- [Task goal] Output nothing but the lines from the one holding "The height and" to the end of the listing. Reproduce them exactly, without the pictures.

- [Data for this exercise]
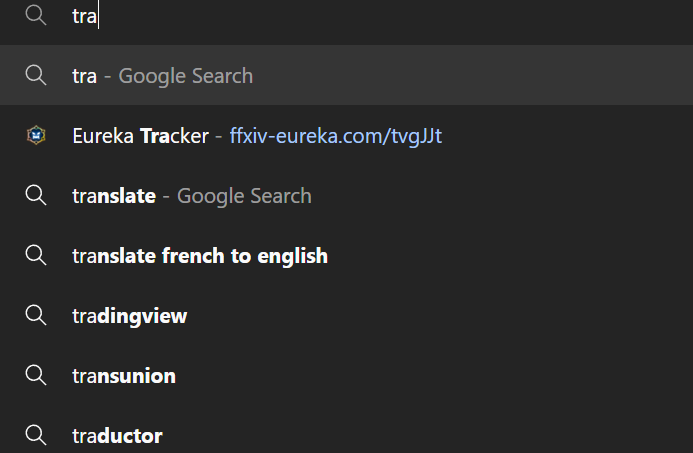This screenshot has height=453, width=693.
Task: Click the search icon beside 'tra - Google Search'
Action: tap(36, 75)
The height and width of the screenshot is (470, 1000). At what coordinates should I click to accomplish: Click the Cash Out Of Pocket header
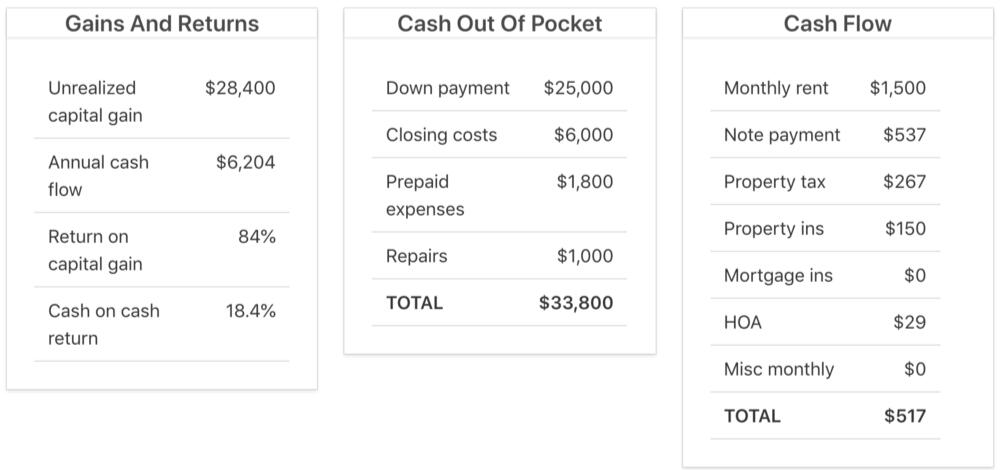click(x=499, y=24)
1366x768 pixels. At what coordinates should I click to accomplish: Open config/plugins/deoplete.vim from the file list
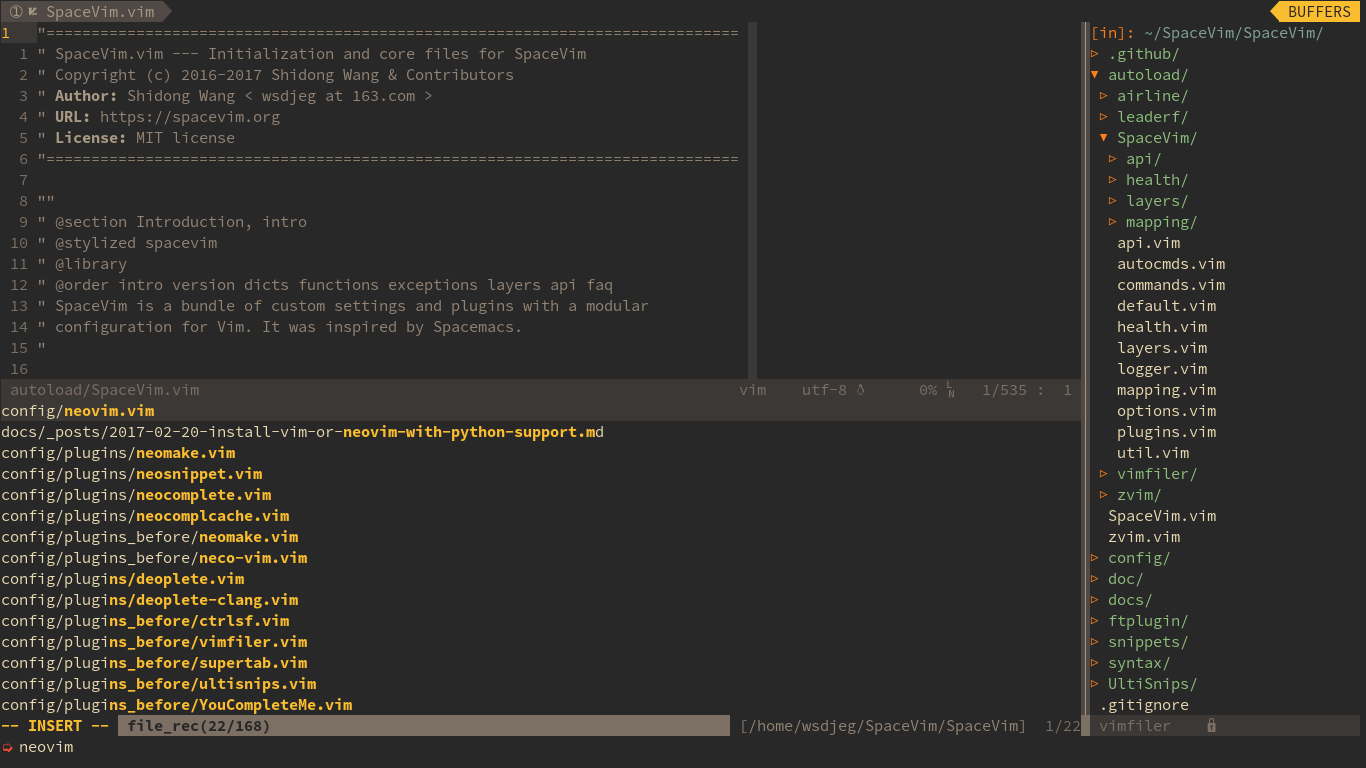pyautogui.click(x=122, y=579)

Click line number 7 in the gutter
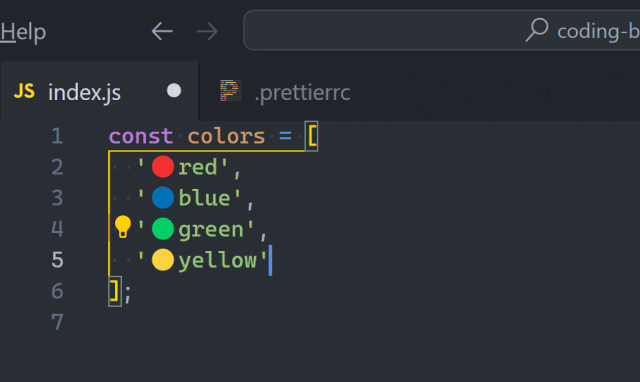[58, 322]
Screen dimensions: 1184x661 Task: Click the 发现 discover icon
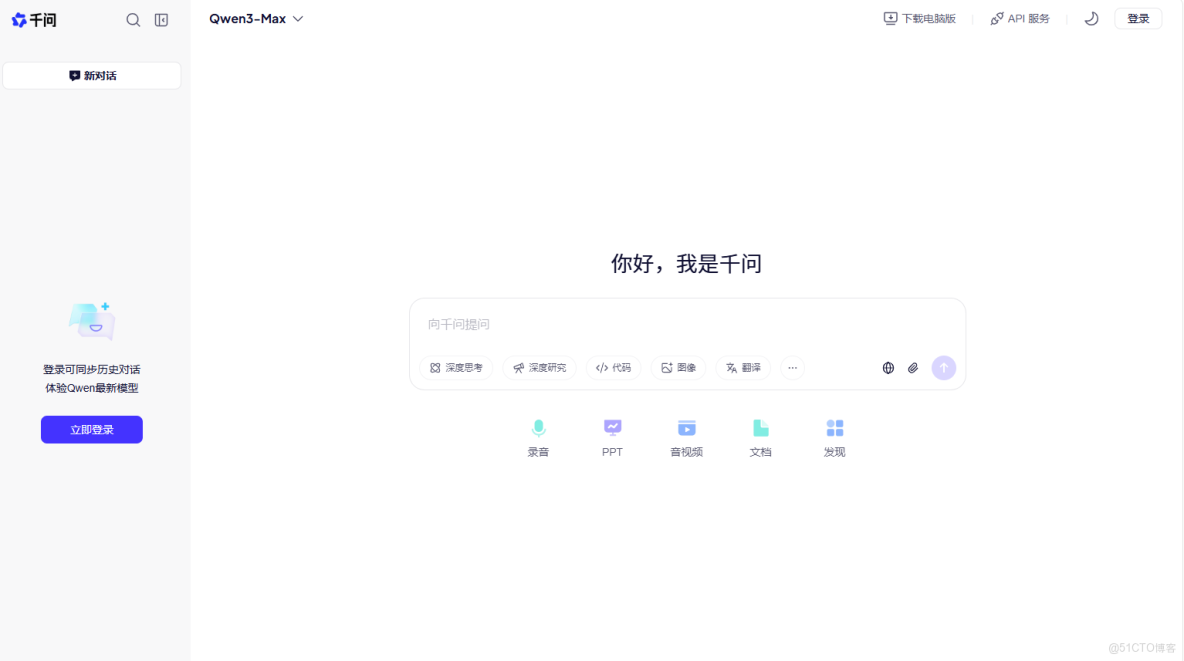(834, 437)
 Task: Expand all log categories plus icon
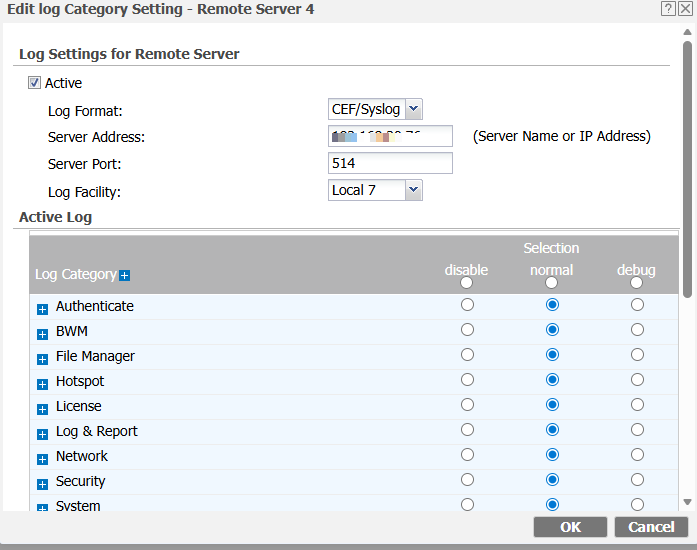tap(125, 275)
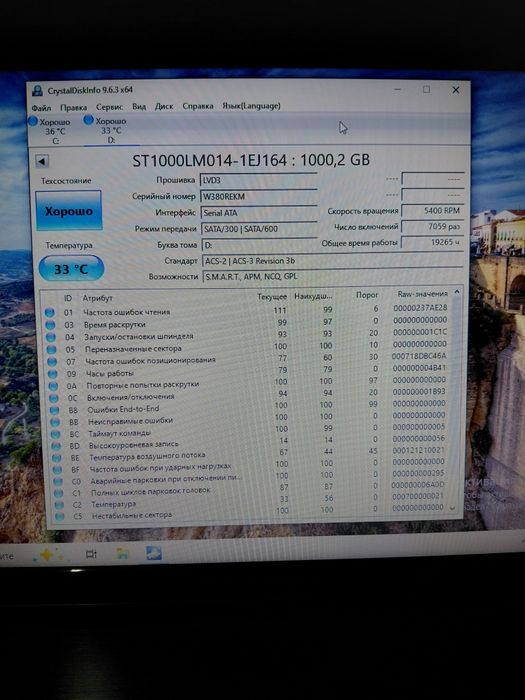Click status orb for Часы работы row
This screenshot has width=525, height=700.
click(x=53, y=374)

- [Your solution]
The height and width of the screenshot is (470, 1000). At what coordinates should I click to accomplish: Click the Cash Out Of Pocket header
click(x=499, y=24)
1366x768 pixels. At what coordinates should I click to accomplish: Open config/plugins/deoplete.vim from the file list
pyautogui.click(x=122, y=579)

Click line number 7 in the gutter
[58, 322]
Screen dimensions: 1184x661 Task: Click the 发现 discover icon
(834, 437)
 Task: Expand all log categories plus icon
tap(125, 275)
Click status orb for Часы работы row
This screenshot has width=525, height=700.
click(x=53, y=374)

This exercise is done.